== Records for this task ==

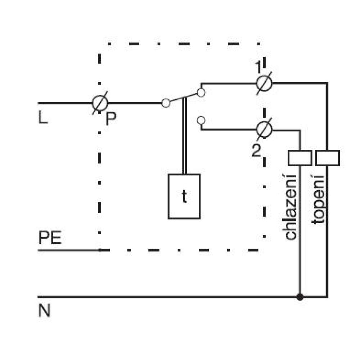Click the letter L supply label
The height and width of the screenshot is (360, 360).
43,117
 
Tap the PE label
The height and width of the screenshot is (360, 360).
50,238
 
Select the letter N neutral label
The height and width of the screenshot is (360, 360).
44,310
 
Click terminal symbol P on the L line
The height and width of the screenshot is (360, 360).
100,103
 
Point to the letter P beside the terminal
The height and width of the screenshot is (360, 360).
111,118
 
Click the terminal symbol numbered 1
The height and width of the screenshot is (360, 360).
264,83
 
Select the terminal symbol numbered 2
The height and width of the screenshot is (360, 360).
264,130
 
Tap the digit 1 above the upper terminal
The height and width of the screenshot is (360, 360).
259,67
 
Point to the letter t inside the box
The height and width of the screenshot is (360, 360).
184,197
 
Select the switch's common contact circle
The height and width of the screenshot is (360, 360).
166,103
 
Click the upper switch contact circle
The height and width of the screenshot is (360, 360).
201,93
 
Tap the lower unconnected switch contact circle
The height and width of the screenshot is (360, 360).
201,120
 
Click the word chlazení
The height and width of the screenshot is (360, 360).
290,207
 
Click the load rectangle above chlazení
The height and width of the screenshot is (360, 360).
300,158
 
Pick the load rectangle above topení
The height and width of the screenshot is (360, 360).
327,158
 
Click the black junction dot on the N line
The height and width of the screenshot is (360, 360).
300,297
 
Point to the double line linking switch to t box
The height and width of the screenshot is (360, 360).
184,136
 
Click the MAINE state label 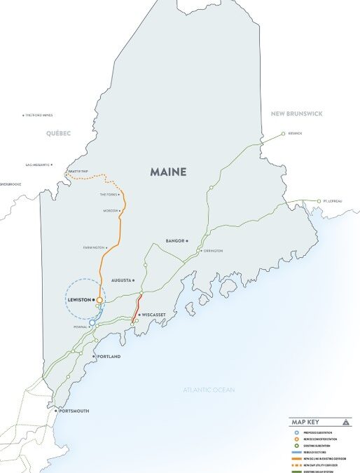pos(173,171)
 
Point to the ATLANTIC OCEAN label pos(209,390)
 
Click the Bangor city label pos(175,240)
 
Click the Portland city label pos(109,357)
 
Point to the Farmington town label pos(92,247)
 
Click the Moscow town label pos(108,210)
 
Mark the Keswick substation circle pos(283,132)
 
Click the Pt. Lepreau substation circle pos(319,200)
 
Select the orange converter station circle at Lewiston pos(100,299)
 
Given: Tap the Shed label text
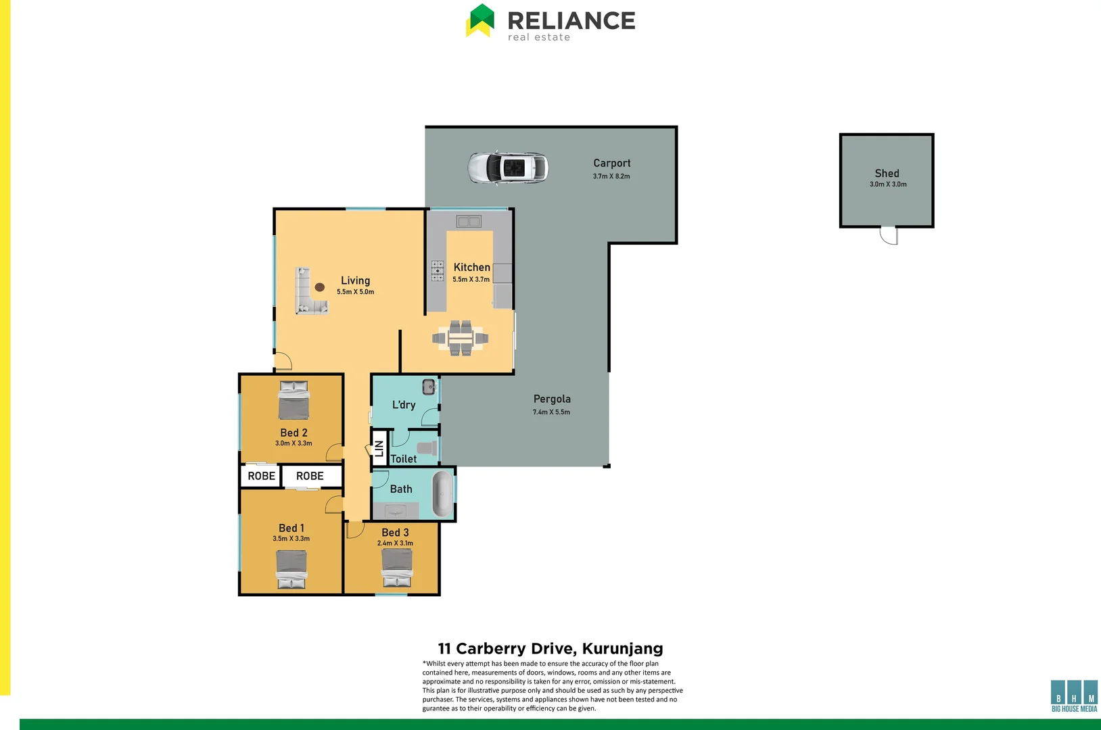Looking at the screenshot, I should click(x=887, y=174).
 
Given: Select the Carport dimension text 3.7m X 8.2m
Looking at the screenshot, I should click(x=611, y=176).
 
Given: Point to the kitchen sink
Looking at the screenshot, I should click(x=468, y=222).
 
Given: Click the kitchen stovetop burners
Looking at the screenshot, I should click(x=438, y=270).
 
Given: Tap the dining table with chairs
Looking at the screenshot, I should click(x=461, y=338).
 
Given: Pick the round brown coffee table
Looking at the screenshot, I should click(x=320, y=287).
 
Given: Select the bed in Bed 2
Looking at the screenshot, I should click(x=294, y=400).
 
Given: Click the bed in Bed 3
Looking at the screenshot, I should click(x=397, y=568).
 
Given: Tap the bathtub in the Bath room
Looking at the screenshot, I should click(x=443, y=494).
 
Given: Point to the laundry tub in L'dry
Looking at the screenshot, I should click(x=429, y=387).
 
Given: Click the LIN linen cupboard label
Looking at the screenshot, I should click(x=379, y=448).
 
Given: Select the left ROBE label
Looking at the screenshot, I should click(x=261, y=476).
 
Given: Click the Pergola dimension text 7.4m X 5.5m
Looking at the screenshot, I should click(x=551, y=412).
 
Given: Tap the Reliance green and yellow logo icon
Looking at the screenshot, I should click(x=480, y=20).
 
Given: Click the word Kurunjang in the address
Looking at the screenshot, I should click(x=622, y=649).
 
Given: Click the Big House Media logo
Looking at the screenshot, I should click(x=1074, y=696).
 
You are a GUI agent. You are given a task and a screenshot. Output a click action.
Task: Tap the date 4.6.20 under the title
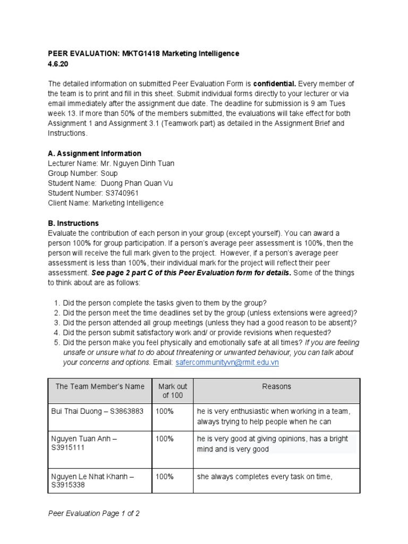pyautogui.click(x=58, y=64)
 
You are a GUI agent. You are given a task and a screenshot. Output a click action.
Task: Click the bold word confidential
pyautogui.click(x=273, y=84)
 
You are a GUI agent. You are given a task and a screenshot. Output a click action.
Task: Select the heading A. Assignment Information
pyautogui.click(x=94, y=154)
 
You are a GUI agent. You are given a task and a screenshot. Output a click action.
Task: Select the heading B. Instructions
pyautogui.click(x=73, y=223)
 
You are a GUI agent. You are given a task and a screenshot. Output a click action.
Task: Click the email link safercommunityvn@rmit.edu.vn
pyautogui.click(x=227, y=362)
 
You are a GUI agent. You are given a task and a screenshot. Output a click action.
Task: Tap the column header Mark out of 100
pyautogui.click(x=172, y=390)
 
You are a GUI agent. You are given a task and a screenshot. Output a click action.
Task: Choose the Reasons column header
pyautogui.click(x=276, y=387)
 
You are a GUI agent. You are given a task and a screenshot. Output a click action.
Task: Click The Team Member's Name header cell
pyautogui.click(x=100, y=387)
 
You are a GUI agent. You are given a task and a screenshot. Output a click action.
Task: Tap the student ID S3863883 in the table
pyautogui.click(x=127, y=412)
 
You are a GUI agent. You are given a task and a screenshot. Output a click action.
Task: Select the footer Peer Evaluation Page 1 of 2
pyautogui.click(x=94, y=514)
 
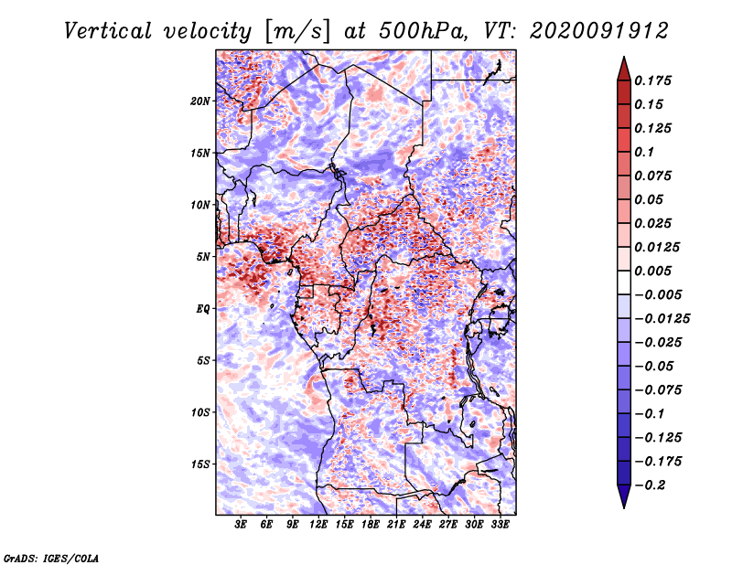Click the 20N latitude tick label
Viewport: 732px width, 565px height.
(200, 101)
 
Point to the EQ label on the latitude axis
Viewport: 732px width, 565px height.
(203, 309)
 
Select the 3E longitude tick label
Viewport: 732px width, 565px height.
(241, 525)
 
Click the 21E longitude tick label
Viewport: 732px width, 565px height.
(396, 525)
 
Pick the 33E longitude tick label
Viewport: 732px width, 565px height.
(500, 525)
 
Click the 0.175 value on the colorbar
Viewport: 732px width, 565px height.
(652, 80)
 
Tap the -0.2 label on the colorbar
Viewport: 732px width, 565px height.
(650, 485)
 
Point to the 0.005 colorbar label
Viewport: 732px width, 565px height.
(652, 271)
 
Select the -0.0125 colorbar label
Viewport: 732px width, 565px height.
(662, 319)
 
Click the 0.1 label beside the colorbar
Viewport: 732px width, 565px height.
(644, 152)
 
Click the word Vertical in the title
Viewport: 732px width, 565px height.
(108, 31)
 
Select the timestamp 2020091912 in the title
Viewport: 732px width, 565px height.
(599, 31)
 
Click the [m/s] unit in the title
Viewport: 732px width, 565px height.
(297, 32)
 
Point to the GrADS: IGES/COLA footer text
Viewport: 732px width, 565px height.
(51, 558)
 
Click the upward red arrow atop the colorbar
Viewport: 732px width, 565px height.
(624, 69)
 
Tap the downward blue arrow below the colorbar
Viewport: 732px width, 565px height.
(624, 496)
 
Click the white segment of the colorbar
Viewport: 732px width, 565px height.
(624, 282)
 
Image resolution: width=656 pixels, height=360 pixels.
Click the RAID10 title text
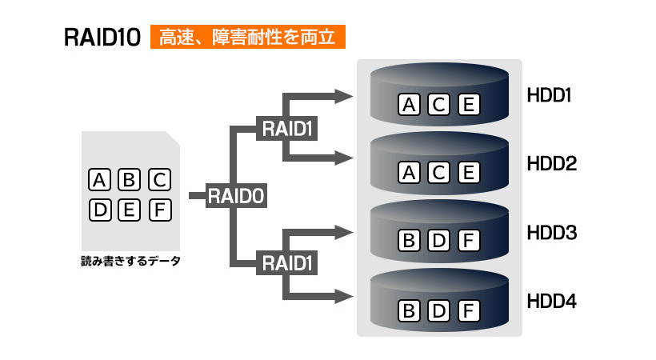coord(102,38)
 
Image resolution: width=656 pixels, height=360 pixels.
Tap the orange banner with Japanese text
coord(248,37)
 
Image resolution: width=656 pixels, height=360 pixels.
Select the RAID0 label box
coord(236,195)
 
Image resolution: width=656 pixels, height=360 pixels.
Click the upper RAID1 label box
coord(286,128)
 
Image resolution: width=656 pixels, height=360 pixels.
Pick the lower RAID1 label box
coord(286,263)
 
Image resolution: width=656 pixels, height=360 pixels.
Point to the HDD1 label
coord(549,95)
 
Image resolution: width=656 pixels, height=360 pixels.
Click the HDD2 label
coord(552,164)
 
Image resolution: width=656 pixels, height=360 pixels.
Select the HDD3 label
coord(552,233)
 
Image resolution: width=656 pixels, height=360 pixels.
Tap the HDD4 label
coord(552,301)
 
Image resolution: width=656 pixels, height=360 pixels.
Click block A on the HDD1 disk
coord(409,104)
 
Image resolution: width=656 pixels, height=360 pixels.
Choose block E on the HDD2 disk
coord(469,173)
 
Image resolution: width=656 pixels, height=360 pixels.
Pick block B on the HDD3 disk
coord(409,240)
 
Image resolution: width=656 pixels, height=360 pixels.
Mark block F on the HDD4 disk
coord(469,310)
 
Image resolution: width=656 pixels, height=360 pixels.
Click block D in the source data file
coord(100,210)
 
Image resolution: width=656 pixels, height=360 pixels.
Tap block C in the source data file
coord(160,179)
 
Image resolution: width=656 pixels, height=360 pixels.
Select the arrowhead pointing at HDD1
coord(344,96)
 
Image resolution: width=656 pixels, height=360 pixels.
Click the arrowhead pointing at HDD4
coord(344,296)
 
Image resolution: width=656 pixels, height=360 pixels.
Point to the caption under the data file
coord(130,261)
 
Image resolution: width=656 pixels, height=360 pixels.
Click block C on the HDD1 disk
coord(438,104)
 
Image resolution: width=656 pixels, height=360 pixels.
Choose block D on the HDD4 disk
coord(438,310)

===

Short exercise: Please return each line of the items above that contains the string "orange", copied without changes.

Written solution:
Select the orange converter station circle at Lewiston pos(100,299)
Tap the orange banner with Japanese text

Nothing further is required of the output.